§ DATA PROVIDED
.....
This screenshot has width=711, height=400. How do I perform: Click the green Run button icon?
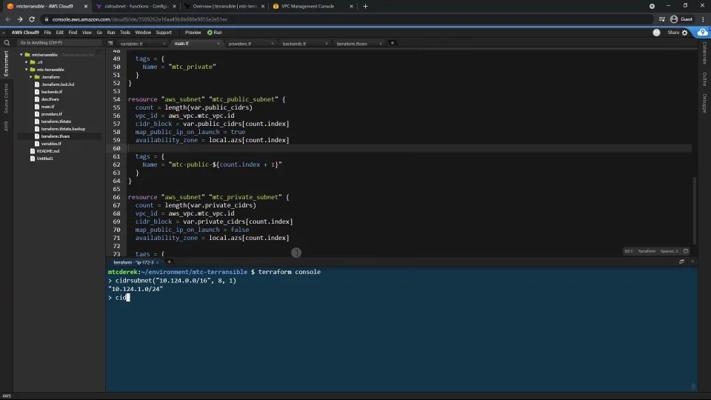(x=210, y=32)
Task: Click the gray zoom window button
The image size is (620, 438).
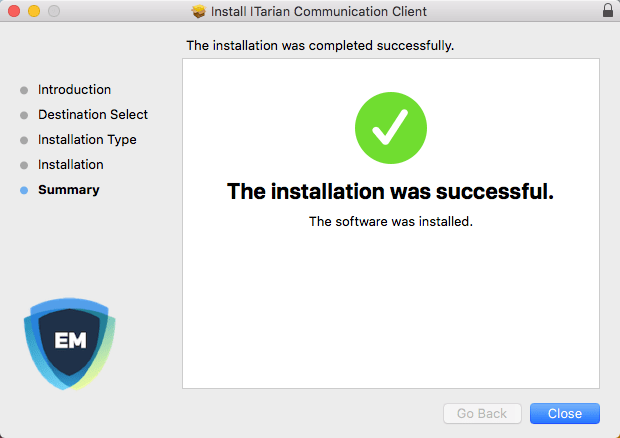Action: 53,11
.....
Retype every entry exactly, but keep the pictures out of your copy.

§ COMPLETED TASK
This screenshot has width=711, height=400. How do I perform: Click the green Run button icon?
(x=210, y=32)
Task: Click the gray zoom window button
The image size is (620, 438).
Action: 53,11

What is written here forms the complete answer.